- _原文_
++++++

兵庫慎司のブログ

音楽などのライター、兵庫慎司のブログです。

サウナと読書とマナー違反

 「雑誌・新聞のお持ち込みはご遠慮ください」

 

  という注意書きが貼ってある銭湯のサウナもあるが、OKなところもある。暗黙の了解的に「べつに咎めませんよ」というところもあるし、おおっぴらにそれを認めているところもある。

  僕がよく行く中の一軒などは、ロビーに「サウナ持ち込み用雑誌棚」が、設けられていたりする。コンビニで売っている過去のヒット作を再編集したコミック本──『ゴルゴ13』とか『美味しんぼ』とかのあの手のやつね──が8割くらい、マンガ雑誌が2割くらい。

  銭湯側が用意するというよりも、客が持ち込んで、読み終わるとそこに置いて行く、そしてヨレヨレになりすぎたら銭湯側が捨てる、というシステムになっているようだ。そのことに気がついてからは、自分も、時々持ち込んで、置いて帰るようにしました。

 

  で、そんなある日。その銭湯のサウナで、汗ダラダラかきながら『人間交差点』を読んでいたら、隣に座った男が、四六版の書籍を広げた。

  文庫を持ち込む人は見かけたことがあるけど、ハードカバーはめずらしいなあ、と思って、チラッと目をやって、愕然とした。

 

  図書館で借りた本だったのだ。

 

 「世田谷区立××図書館」というシールが、表4に貼られているのです。

++++++

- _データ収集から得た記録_
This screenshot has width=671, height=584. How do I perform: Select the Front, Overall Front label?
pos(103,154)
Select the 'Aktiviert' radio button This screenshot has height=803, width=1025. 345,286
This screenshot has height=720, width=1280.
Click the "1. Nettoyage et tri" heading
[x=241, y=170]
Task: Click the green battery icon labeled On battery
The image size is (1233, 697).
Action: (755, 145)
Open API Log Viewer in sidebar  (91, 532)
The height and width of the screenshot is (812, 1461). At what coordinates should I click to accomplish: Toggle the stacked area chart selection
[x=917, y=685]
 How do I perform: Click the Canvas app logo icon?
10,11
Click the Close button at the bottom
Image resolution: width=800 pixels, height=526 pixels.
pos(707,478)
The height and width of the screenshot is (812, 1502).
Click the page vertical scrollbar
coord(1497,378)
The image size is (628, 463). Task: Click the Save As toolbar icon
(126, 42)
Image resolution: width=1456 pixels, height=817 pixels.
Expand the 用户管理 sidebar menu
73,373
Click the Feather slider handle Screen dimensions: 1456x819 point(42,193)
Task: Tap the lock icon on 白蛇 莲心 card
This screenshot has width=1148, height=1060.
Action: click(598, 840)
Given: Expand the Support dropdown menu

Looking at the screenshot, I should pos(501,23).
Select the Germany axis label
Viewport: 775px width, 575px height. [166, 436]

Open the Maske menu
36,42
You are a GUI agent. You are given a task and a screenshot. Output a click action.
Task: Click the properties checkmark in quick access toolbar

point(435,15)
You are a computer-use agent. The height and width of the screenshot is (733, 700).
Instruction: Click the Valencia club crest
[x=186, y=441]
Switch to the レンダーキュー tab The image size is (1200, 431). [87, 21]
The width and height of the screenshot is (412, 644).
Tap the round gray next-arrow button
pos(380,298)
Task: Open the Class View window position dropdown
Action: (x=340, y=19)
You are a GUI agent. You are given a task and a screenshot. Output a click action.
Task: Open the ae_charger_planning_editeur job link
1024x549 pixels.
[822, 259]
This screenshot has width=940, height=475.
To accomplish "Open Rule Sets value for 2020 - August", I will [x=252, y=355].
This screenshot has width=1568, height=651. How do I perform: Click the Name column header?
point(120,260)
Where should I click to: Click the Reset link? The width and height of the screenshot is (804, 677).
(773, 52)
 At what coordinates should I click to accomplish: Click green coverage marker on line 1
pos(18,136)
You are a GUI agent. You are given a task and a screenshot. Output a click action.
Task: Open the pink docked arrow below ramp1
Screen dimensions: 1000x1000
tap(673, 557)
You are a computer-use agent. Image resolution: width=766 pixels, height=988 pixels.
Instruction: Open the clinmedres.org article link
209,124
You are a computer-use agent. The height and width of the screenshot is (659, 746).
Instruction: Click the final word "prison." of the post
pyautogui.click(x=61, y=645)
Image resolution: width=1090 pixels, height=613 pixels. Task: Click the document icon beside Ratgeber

++++++

- _出題内容 A_
サウナと読書の文章のうち、「僕がよく行く中の一軒などは、」から「々持ち込んで、置いて帰るようにしました。」までの全文を、一字も変えずに書き出してください。
- _出題内容 B_
サウナと読書の文章の要旨を、二文でまとめてください。
- _出題内容 C_
サウナと読書の文章を、最後の一文の後から書き継いでください。

- _想定解答 A_
僕がよく行く中の一軒などは、ロビーに「サウナ持ち込み用雑誌棚」が、設けられていたりする。コンビニで売っている過去のヒット作を再編集したコミック本──『ゴルゴ13』とか『美味しんぼ』とかのあの手のやつね──が8割くらい、マンガ雑誌が2割くらい。

  銭湯側が用意するというよりも、客が持ち込んで、読み終わるとそこに置いて行く、そしてヨレヨレになりすぎたら銭湯側が捨てる、というシステムになっているようだ。そのことに気がついてからは、自分も、時々持ち込んで、置いて帰るようにしました。

- _想定解答 B_
筆者がよく行く銭湯では、客が持ち込んで読み終えたコミック本やマンガ雑誌を置いていく雑誌棚がロビーに設けられている。ある日そのサウナで隣の男が広げたハードカバーの本に「世田谷区立××図書館」のシールが貼られており、図書館で借りた本だと知った筆者は愕然とした。

- _想定解答 C_
  ちょっと前にベストセラーになって映画化もされた小説だから、予約を申し込んでから何ヵ月も経ってからやっと順番が回って来たんだろうな、俺は本はすぐ買っちゃう方だけど、そういうがまん強い人が一定数いるのは知っています、って、いやいやいや、ダメでしょ図書館の本を持ち込んじゃ! あなたの本じゃないんだから! ページに汗とか落ちるし!

  と、それはもう驚いたが、これ、注意すべきことかどうかというと、微妙だ。ということに、その次の瞬間に、気がついた。

  たとえば「サウナから上がって汗を流さずそのまま水風呂に入る」などの、銭湯におけるマナー違反なら注意するべきだし、されるべきだが、それとはちょっと違う。

  僕が図書館の人なら注意するのが当然だし、彼が冒したのが図書館の中におけるマナー違反なら、他の利用者が注意するのも正当な行為だが、そのどちらでもないよね、これ。

  俺、べつに被害者じゃないし、「この場の秩序を乱すな」と彼に言う権利を有しているわけでもない。彼が乱しているのは「図書館のマナー」であって、「銭湯のマナー」ではないんだから。

  じゃあ、えーと、そうね、俺は世田谷区に29年住んでいて税金を納め続けているんだから、その本を購入したカネは俺の税金から出ているとも言えるわけで……いや、無理がある、それは。ありすぎる。

 

  なんでしょう、「あきらかにマナー違反だと思うけど自分にはなんの実害もないし、そのルールを共有すべき場にいるわけでもないので、何も言えない」という、この感じ。

  他にもあるかしら、こういう例って。えーと、たとえば、

 

  旅館の名前が入ったカサを、出先に放置して帰っちゃう人を見た時

 

  どうだろう。近くないだろうか。いや、近いことは近いけど、でもちょっと違うか。旅館は民間の経営なので、その分、公営である図書館よりも、「大きなお世話」感が、強まる気がする。

  あ、じゃあこれはどうだ。

 

  若くて健康なのにシルバーシートに座っている奴を見た時

 

  どう? 電車だと、もっとパブリック感あるよね? で、これ、もしそいつをシルバーシートからどかせたところで自分が座れるわけじゃない、だから座っていようがいまいが己の損得は関係ない、ただ純粋に、この場の秩序を乱すマナー違反に対して義憤にかられている、という点で、近くない?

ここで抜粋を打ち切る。